AURORA | Over the past four decades, thousands of Aurora students have passed through the halls of Mrachek Middle School.
And while many have fond memories of years spent there before heading to nearby Rangview High School, many will likely remember the school’s layout as, well, different.
The school at 1955 S. Telluride St. was built in 1975 using an “open classroom concept,” according to Aurora Public Schools. That meant no windows or interior walls to separate classrooms and, even after a remodel in the early 1990s, the school’s layout irked many teachers and administrators.
“This design has been a challenge for the school community,” APS said in a statement.
Now, that quirky building’s days, it seems, are numbered.
Crews broke ground last week on a new Mrachek Middle School.
Corey Christiansen, a spokesman for APS, said the new school will open in fall 2018 and construction should be complete in time for teachers to start moving in that summer.
That means just one more school year for the old Mrachek. Christiansen said the old facility will be bulldozed after the new one’s built.
According to a statement from APS, the new Mrachek will be built next to the old. It will be a two-story, 130,000-square foot building with separate “learning communities” for each grade level, the statement said.
The new building is being funded in part by a $16 million-grant from the state’s Building Excellent Schools Today fund. In total, APS is slated to receive $16,054,888 in BEST grants, according to Colorado Department of Education calculations, with the district kicking in another $24 million toward the school’s construction.
Updating Mrachek has been a priority for APS since at least 2012, when members of the district’s Long Range Facility Advisory Committee toured the 36-year-old school and determined it was in need of a major overhaul, district construction officials said last year.
However, the Mrachek project was contingent on voters passing a $300-million bond measure last fall. The Mrachek project received more BEST funds than any of the 31 projects approved to receive a portion of the grant money. Funded through marijuana excise taxes, the School Trust Lands and dollars generated by the Colorado Lottery, the BEST program was created in 2008 via a state law intended to help districts build and replace facilities.

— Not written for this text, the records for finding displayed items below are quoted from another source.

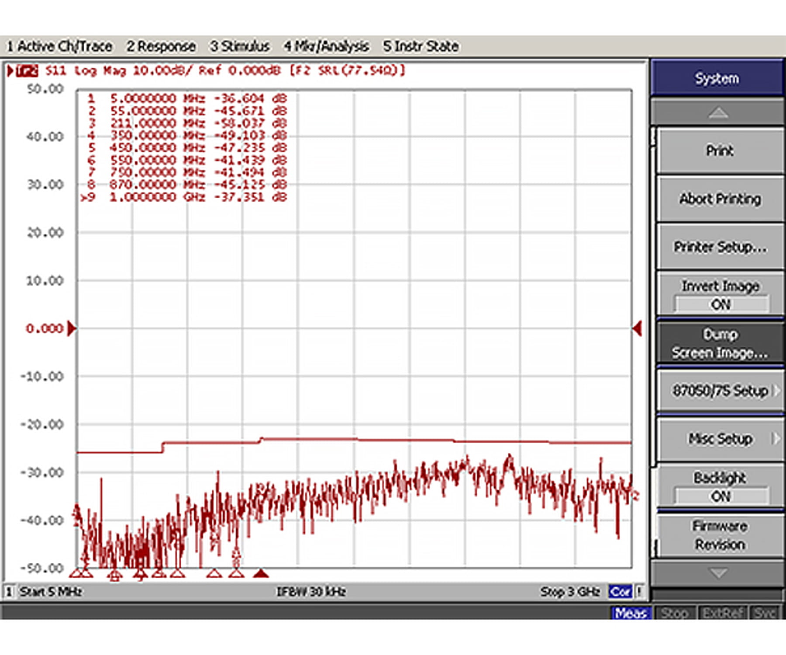
Task: Open the System softkey menu header
Action: click(717, 79)
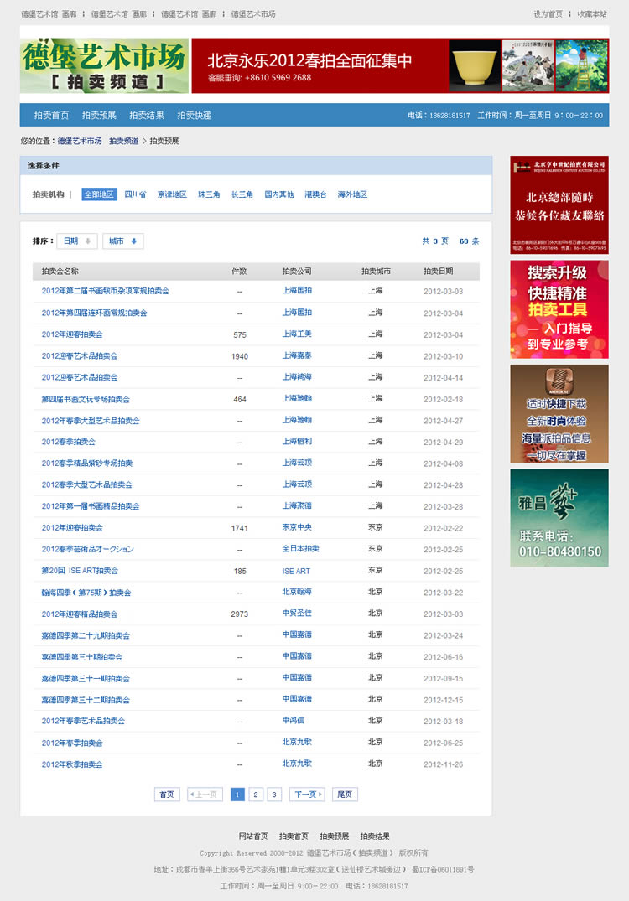Switch to the 拍卖结果 nav tab
The width and height of the screenshot is (629, 901).
pyautogui.click(x=147, y=116)
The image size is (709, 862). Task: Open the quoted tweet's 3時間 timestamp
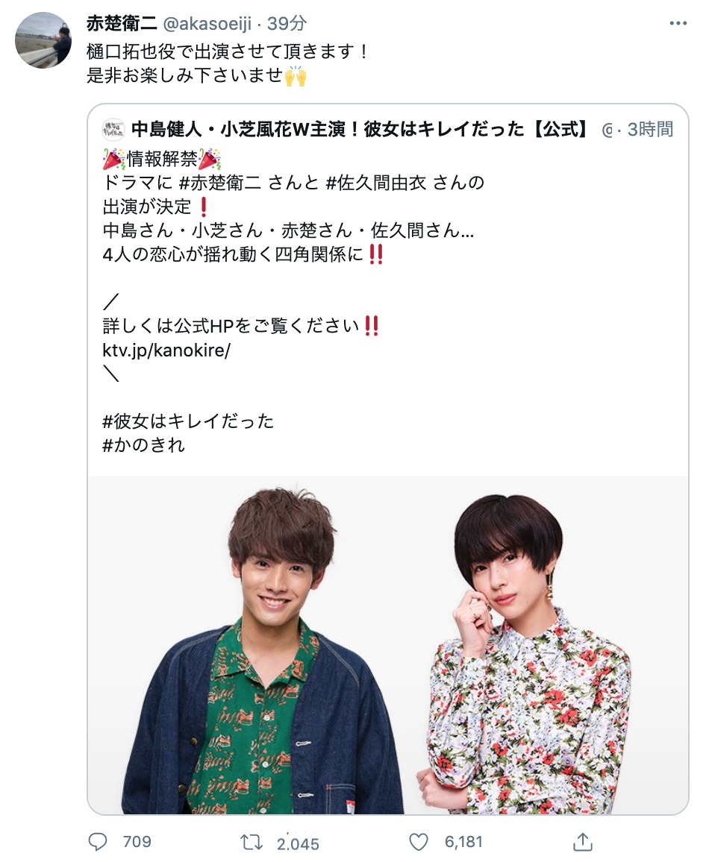tap(650, 129)
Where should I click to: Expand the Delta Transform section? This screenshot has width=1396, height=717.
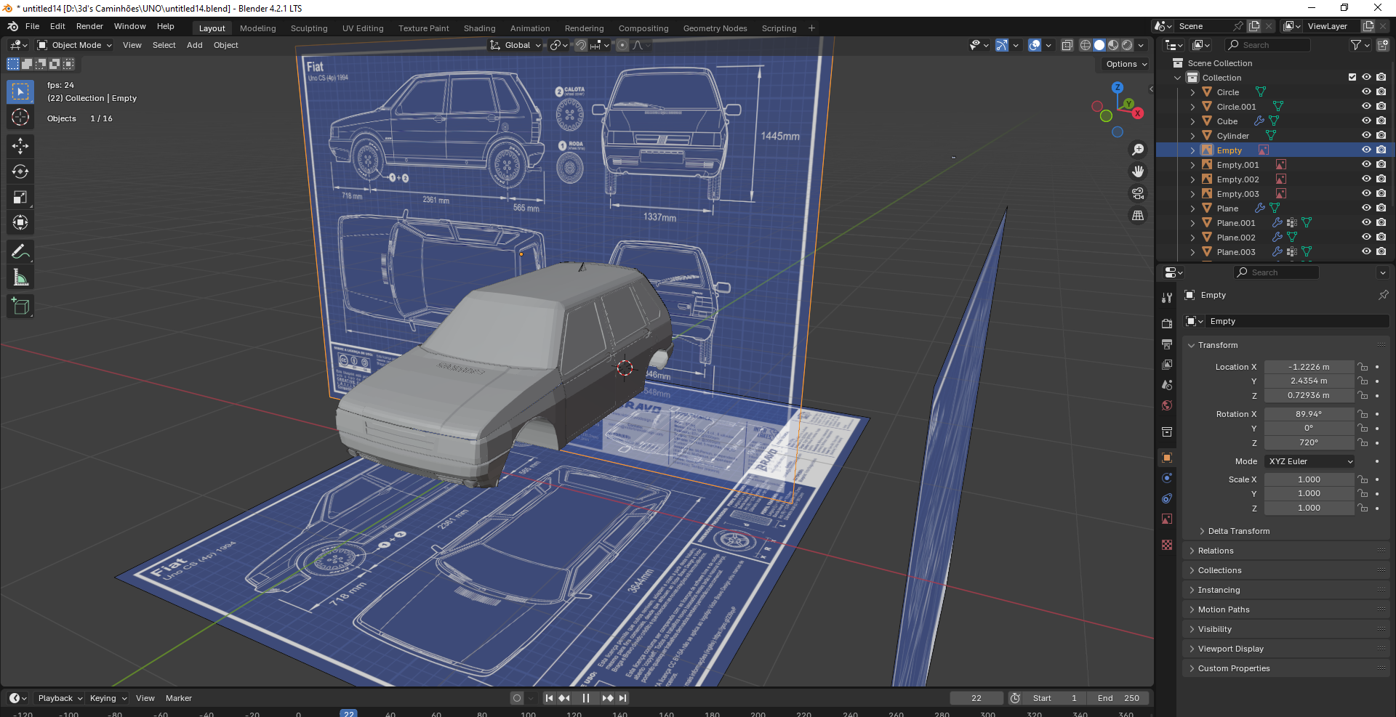[1238, 531]
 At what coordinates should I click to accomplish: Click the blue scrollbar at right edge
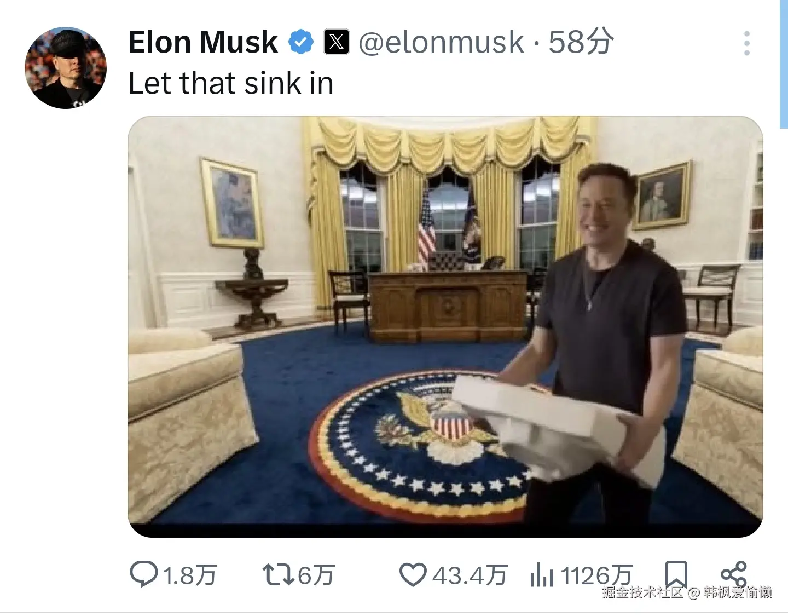pyautogui.click(x=784, y=65)
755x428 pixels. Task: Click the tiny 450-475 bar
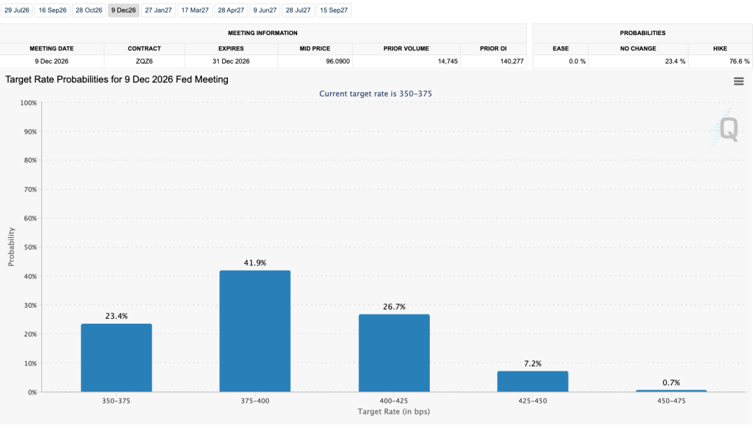671,390
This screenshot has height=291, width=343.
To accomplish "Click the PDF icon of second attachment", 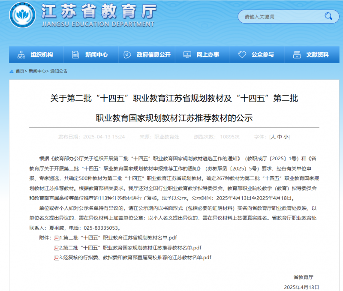I will click(56, 248).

As of Wednesday morning, the APS bond question, which appeared on the ballot as question 3C, was approved by exactly 57 percent of voters in Arapahoe County. In Adams County, which comprises just a small portion of the APS district, voters approved the question by about 9.5 percentage points.
Beyond Mrachek, the bond approval will provide the district with money to update and overhaul many other crowded and aging APS schools. The funds will be used to construct a new school serving grades six to 12 in northwest Aurora, as well as a new P-8 school in east Aurora and the replacement of Lyn Knoll Elementary School.
District officials have said the bond issue will increase residential property taxes by about $1.93 per month for every $100,000 of home value. That equals about $23 annually per $100,000 in property value.
Staff writer Quincy Snowdon contributed to this report.